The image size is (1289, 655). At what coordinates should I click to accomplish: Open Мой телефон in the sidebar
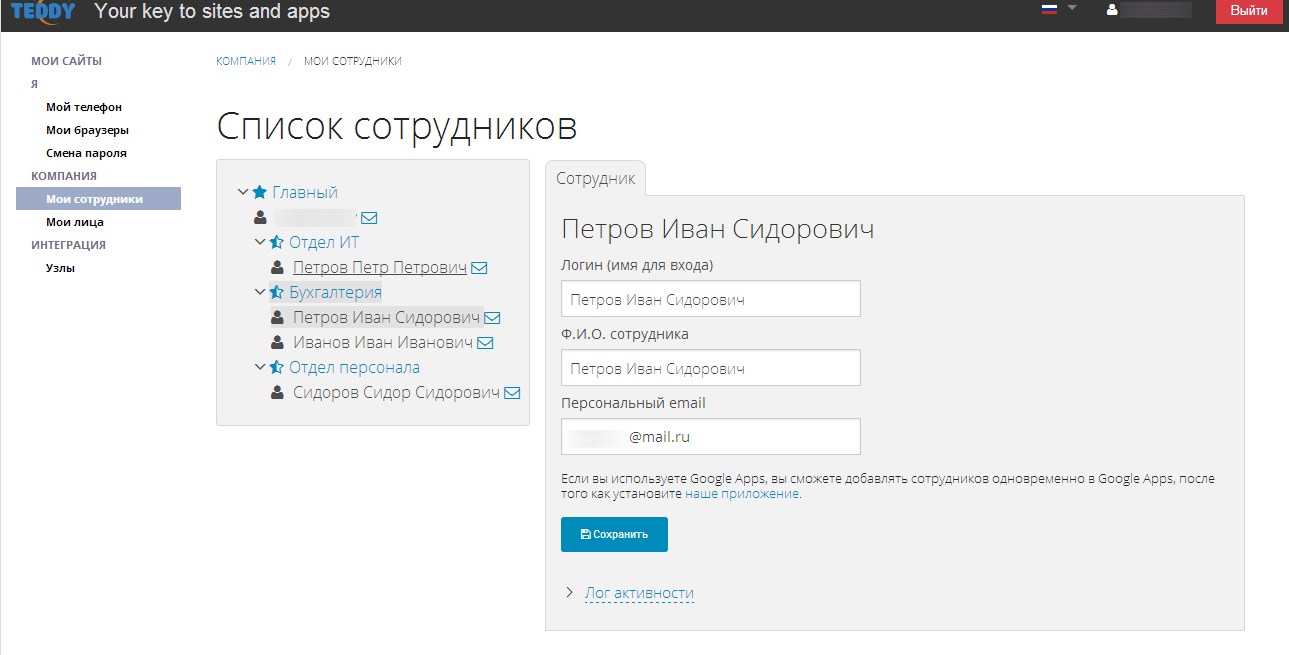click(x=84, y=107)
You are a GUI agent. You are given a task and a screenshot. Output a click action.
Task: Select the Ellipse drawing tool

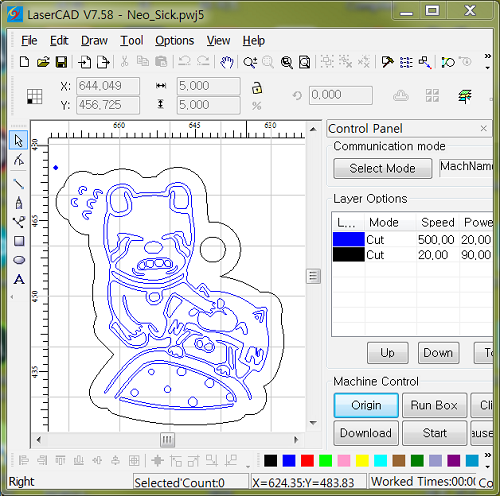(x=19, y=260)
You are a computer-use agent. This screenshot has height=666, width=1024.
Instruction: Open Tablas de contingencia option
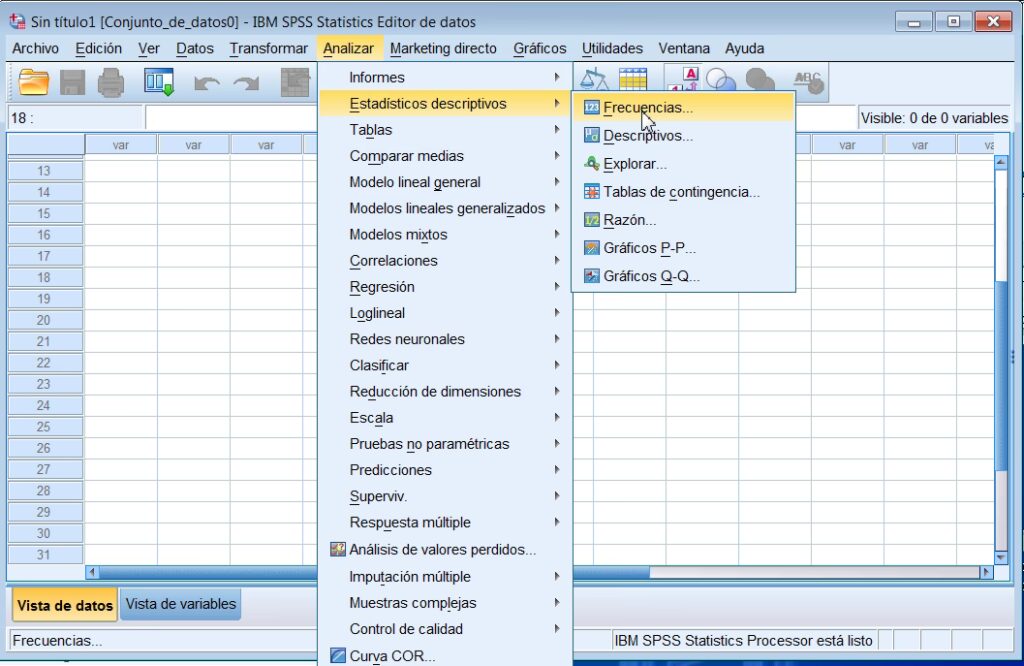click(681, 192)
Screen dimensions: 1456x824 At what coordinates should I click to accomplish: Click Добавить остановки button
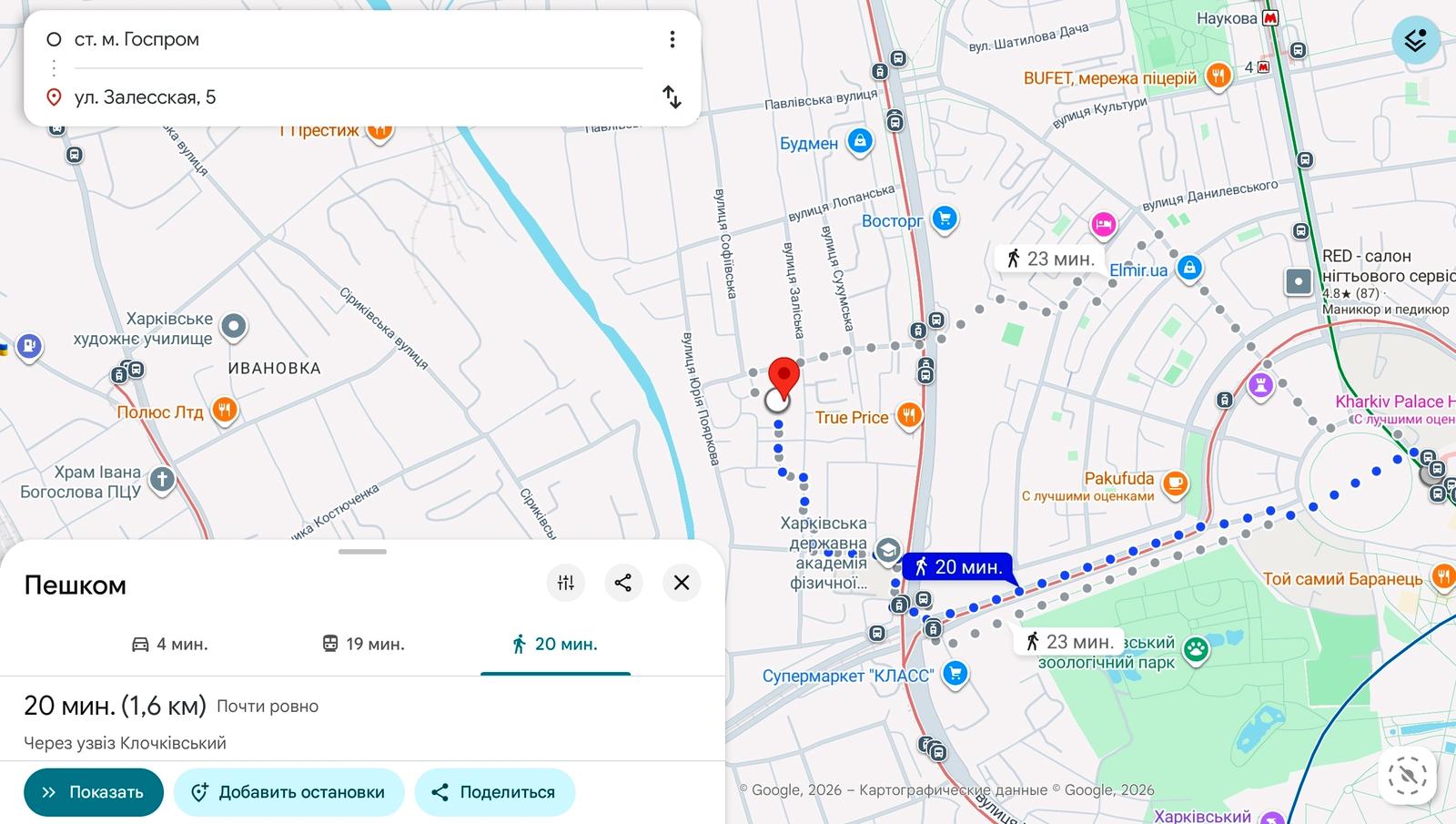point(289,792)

════════

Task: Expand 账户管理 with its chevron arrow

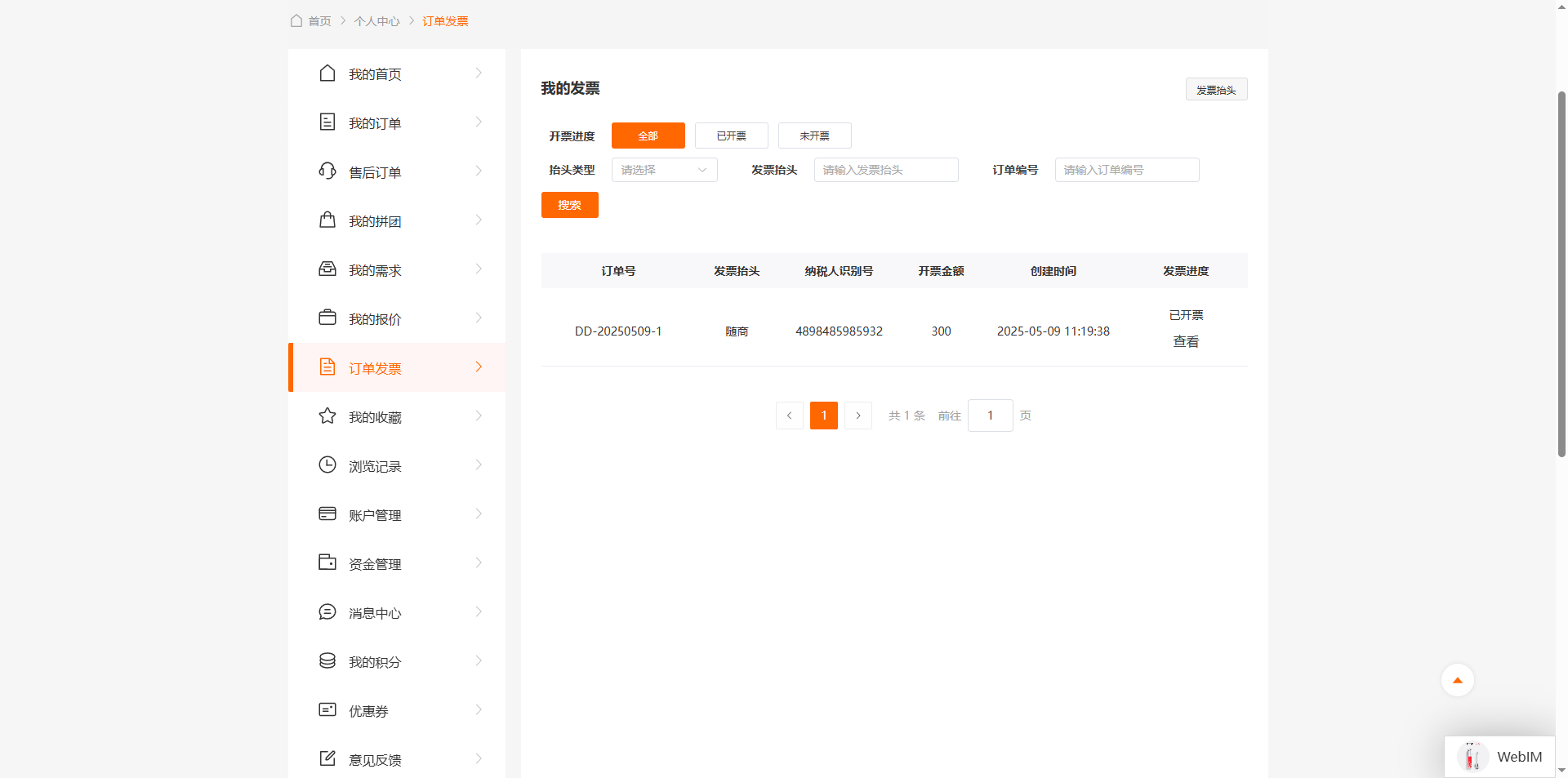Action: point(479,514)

════════

Task objective
The lines to copy are those in the listing that contain the word "agent".

Finished task
You are a GUI agent. You are given a task and a screenshot. Output a click action.
You are a computer-use agent. This screenshot has height=666, width=1024.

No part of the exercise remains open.